Exercise brief:
Return, without anything added, the lines from the one containing "Task: Open Zabbix server details step" through the end of the entries below, exactly as written.

Task data:
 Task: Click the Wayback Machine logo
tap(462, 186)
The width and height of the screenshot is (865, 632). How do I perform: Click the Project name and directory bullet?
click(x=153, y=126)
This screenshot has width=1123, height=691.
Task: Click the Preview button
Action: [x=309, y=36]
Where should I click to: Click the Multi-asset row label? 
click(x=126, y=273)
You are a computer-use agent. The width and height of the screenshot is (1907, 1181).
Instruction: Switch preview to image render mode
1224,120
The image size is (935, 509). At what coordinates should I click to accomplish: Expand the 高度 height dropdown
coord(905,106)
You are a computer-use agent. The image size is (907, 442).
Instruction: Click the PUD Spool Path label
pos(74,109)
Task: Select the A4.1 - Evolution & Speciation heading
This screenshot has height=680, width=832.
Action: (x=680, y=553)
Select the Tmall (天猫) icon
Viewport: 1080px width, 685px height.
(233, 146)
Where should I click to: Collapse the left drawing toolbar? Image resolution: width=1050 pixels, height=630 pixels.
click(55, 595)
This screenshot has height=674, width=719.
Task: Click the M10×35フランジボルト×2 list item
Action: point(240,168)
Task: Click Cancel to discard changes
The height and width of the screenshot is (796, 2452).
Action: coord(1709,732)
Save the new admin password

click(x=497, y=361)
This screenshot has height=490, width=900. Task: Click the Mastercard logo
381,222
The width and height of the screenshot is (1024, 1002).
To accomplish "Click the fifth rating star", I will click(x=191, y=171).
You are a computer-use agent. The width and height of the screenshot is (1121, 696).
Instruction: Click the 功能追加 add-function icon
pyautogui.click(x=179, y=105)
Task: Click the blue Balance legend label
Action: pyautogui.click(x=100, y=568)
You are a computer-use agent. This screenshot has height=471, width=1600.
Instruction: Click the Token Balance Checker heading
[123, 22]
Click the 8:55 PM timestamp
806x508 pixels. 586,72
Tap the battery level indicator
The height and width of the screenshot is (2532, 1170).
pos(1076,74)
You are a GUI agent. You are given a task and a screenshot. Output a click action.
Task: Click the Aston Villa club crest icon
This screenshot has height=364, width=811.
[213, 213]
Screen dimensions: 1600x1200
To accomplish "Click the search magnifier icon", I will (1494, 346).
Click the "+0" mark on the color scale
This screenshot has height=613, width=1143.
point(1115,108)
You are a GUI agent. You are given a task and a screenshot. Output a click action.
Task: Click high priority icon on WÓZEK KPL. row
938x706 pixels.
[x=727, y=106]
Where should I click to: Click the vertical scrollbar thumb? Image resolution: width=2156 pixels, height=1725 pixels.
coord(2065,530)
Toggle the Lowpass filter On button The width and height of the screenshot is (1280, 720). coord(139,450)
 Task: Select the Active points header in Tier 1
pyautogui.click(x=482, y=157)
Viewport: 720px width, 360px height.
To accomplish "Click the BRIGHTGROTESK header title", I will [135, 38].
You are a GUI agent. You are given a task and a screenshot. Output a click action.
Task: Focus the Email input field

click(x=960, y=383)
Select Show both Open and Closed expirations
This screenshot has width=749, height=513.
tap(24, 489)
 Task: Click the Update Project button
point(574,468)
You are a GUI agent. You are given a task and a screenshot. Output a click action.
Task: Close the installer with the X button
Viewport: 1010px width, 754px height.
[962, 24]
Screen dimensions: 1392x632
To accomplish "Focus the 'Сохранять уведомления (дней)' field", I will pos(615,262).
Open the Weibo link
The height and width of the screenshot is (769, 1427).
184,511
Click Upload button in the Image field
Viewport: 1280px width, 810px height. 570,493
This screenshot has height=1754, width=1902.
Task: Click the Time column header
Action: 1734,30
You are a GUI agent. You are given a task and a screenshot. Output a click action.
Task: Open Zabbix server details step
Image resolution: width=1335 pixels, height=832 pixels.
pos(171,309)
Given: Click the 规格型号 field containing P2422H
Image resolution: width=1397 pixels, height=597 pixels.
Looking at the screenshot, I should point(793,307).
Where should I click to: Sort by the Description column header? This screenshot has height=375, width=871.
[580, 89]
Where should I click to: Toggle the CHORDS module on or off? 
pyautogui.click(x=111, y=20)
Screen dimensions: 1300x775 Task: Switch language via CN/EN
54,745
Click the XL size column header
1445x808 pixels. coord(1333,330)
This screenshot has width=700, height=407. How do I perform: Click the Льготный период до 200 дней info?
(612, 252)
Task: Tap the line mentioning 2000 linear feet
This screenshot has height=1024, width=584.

Result for this task:
Task: Open Zabbix server details step
Image resolution: width=1335 pixels, height=832 pixels.
pos(171,309)
Given: Click the 规格型号 field containing P2422H
Image resolution: width=1397 pixels, height=597 pixels.
Looking at the screenshot, I should point(793,307).
Where should I click to: Sort by the Description column header? This screenshot has height=375, width=871.
[580, 89]
Where should I click to: Toggle the CHORDS module on or off? 
pyautogui.click(x=111, y=20)
Screen dimensions: 1300x775 Task: Switch language via CN/EN
54,745
Click the XL size column header
1445x808 pixels. coord(1333,330)
This screenshot has width=700, height=407. How do I perform: Click the Льготный период до 200 дней info?
(612, 252)
Task: Tap the line mentioning 2000 linear feet
This screenshot has height=1024, width=584.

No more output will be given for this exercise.